Blind Source Separation in Persistent Atrial Fibrillation Electrocardiograms Using Block-Term Tensor Decomposition With Löwner Constraints.

Abstract

The estimation of the atrial activity (AA) signal from electrocardiogram (ECG) recordings is an important step in the noninvasive analysis of atrial fibrillation (AF), the most common sustained arrhythmia encountered in clinical practice. This problem admits a blind source separation (BSS) formulation that has been recently posed as a tensor factorization, using the Hankel-based block term decomposition (BTD), which is particularly well-suited to the estimation of exponential models like AA during AF. However, persistent forms of AF are characterized by short R-R intervals and very disorganized (or weak) AA, making it difficult to model AA directly and perform its successful extraction through Hankel-BTD. To overcome this drawback, the present work proposes a tensor approach to estimate QRS complexes and subtract them from the ECG, resulting in a signal that, ideally, only contains the AA component.

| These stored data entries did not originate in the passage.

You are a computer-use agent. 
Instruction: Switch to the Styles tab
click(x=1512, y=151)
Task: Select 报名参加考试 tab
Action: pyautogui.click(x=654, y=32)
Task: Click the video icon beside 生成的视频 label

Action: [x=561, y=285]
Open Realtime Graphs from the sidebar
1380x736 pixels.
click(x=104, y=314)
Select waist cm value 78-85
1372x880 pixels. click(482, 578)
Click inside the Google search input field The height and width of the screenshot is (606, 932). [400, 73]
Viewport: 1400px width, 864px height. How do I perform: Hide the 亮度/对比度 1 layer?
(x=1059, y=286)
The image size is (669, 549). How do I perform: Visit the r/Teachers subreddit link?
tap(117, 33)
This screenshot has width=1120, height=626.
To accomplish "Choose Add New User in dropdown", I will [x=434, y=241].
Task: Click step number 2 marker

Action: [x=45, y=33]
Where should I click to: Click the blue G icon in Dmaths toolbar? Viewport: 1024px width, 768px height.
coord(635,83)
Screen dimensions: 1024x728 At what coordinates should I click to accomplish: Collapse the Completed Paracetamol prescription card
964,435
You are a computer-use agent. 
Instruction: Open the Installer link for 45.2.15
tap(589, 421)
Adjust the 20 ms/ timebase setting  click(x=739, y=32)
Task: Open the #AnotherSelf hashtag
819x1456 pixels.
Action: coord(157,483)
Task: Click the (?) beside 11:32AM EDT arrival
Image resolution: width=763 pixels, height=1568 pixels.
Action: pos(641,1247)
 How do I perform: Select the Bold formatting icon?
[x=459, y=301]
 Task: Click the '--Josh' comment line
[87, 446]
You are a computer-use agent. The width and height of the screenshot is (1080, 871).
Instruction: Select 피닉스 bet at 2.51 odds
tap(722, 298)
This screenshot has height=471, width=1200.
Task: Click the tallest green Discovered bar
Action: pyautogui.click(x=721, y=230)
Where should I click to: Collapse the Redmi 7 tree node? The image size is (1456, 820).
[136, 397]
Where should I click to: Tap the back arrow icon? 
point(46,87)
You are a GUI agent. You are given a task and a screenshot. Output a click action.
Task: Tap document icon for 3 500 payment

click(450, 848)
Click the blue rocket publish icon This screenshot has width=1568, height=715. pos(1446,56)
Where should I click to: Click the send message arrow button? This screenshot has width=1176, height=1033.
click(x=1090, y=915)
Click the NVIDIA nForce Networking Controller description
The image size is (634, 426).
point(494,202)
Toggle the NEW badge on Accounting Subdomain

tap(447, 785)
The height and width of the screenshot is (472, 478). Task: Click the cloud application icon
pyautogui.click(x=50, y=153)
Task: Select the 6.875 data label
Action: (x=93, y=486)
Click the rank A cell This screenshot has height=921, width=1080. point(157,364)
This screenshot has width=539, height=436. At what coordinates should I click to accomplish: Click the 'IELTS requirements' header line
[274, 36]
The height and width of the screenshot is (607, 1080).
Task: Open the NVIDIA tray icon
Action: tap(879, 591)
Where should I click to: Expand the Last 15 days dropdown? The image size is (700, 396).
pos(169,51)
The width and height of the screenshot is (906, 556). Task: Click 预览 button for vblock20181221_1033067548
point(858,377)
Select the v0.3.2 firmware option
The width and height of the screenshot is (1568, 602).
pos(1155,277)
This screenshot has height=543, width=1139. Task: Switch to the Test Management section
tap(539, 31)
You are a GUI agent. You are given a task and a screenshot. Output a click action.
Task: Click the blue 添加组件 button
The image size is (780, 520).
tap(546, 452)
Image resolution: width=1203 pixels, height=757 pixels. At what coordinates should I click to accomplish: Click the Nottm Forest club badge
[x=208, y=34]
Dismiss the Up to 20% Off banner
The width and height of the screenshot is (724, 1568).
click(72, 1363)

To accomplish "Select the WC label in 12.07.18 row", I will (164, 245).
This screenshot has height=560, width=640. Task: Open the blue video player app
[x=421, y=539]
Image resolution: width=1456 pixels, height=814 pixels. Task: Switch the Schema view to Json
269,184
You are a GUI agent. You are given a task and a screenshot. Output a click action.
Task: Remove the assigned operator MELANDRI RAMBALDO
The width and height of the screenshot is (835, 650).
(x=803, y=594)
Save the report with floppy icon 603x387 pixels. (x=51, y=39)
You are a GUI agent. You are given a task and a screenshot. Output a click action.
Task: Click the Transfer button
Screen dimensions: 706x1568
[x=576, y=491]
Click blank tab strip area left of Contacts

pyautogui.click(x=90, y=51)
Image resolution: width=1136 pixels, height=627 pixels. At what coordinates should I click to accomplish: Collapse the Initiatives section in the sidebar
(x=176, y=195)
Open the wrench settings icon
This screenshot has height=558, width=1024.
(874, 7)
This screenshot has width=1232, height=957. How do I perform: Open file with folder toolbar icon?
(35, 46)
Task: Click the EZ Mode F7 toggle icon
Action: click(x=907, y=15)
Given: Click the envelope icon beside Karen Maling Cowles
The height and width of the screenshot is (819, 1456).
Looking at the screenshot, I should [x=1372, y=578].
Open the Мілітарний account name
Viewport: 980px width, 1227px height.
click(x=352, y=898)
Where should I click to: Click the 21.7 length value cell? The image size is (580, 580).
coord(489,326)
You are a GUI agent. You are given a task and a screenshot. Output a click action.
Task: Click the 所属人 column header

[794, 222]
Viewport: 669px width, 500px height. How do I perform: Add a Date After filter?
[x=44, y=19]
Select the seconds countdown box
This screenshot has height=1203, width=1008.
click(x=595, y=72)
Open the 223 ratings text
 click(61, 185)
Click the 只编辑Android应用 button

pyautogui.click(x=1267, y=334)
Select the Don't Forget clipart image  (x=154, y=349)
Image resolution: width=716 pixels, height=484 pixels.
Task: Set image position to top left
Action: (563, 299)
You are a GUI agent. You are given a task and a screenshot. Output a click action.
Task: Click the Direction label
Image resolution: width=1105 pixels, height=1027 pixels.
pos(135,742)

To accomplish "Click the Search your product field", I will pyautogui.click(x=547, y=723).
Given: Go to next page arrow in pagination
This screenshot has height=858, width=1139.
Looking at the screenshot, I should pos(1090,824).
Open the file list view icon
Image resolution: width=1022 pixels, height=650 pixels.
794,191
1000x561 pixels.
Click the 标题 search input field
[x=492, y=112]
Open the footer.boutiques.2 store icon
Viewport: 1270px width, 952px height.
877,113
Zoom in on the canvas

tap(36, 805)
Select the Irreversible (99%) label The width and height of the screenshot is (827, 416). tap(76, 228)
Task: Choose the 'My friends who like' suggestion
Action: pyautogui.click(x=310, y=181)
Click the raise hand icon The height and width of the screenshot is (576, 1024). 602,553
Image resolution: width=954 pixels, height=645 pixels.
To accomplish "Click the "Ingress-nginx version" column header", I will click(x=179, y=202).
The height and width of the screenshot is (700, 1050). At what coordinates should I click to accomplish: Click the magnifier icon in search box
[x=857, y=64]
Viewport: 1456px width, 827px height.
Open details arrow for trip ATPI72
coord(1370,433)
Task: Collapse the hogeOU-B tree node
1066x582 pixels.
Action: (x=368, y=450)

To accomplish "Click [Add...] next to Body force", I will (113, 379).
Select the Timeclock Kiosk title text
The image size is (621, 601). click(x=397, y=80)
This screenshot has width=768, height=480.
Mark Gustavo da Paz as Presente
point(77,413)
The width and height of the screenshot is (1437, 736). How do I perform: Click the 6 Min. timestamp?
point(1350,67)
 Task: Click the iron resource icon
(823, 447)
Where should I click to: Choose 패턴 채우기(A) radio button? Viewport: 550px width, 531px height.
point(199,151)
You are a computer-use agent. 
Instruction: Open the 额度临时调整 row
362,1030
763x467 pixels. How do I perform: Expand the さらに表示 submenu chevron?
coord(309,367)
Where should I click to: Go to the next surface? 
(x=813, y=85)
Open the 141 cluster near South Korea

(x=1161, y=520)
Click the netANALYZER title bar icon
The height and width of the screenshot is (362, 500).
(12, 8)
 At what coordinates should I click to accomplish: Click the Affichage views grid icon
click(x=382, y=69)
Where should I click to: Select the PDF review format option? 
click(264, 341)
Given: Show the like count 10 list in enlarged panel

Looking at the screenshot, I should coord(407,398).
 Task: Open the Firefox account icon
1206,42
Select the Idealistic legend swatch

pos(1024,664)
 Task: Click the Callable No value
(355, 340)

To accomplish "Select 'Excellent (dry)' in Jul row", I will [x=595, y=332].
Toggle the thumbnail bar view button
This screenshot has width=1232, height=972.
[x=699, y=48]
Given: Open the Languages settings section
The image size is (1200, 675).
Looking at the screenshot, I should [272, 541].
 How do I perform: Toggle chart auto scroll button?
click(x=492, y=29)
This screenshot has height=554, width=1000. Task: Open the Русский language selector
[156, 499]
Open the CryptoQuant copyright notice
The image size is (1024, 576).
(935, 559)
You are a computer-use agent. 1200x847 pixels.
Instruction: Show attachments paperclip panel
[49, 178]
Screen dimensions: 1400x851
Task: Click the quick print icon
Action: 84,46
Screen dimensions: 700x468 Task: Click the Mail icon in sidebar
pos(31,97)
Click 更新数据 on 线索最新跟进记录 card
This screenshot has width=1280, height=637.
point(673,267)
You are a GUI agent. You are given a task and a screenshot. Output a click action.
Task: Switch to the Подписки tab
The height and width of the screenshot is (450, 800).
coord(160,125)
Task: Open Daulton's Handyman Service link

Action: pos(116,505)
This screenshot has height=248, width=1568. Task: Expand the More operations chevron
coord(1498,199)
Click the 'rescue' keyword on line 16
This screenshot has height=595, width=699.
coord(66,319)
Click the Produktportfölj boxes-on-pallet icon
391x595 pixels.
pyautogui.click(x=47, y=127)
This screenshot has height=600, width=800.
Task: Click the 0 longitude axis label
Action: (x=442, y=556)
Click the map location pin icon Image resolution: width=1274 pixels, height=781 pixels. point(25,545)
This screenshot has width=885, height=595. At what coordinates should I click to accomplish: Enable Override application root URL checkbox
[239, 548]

Such an approach tackles the problem of blind separation of rational functions, which models QRS complexes explicitly. The data tensor admitting a BTD is built from Löwner matrices generated from each lead of the observed ECG. To this end, this paper formulates a variant of the recently proposed constrained alternating group lasso (CAGL) algorithm that imposes Löwner structure on the decomposition blocks. This is done by performing an orthogonal projection, which we explicitly derive, at each iteration of CAGL. Results from experiments with synthetic data show the consistency of the proposed Löwner-constrained AGL (LCAGL) in extracting the desired sources. Experimental results obtained on a population of 20 patients suffering from persistent AF show that the proposed variant outperforms other tensor-based methods in terms of atrial signal estimation quality from ECG records as short as a single heartbeat.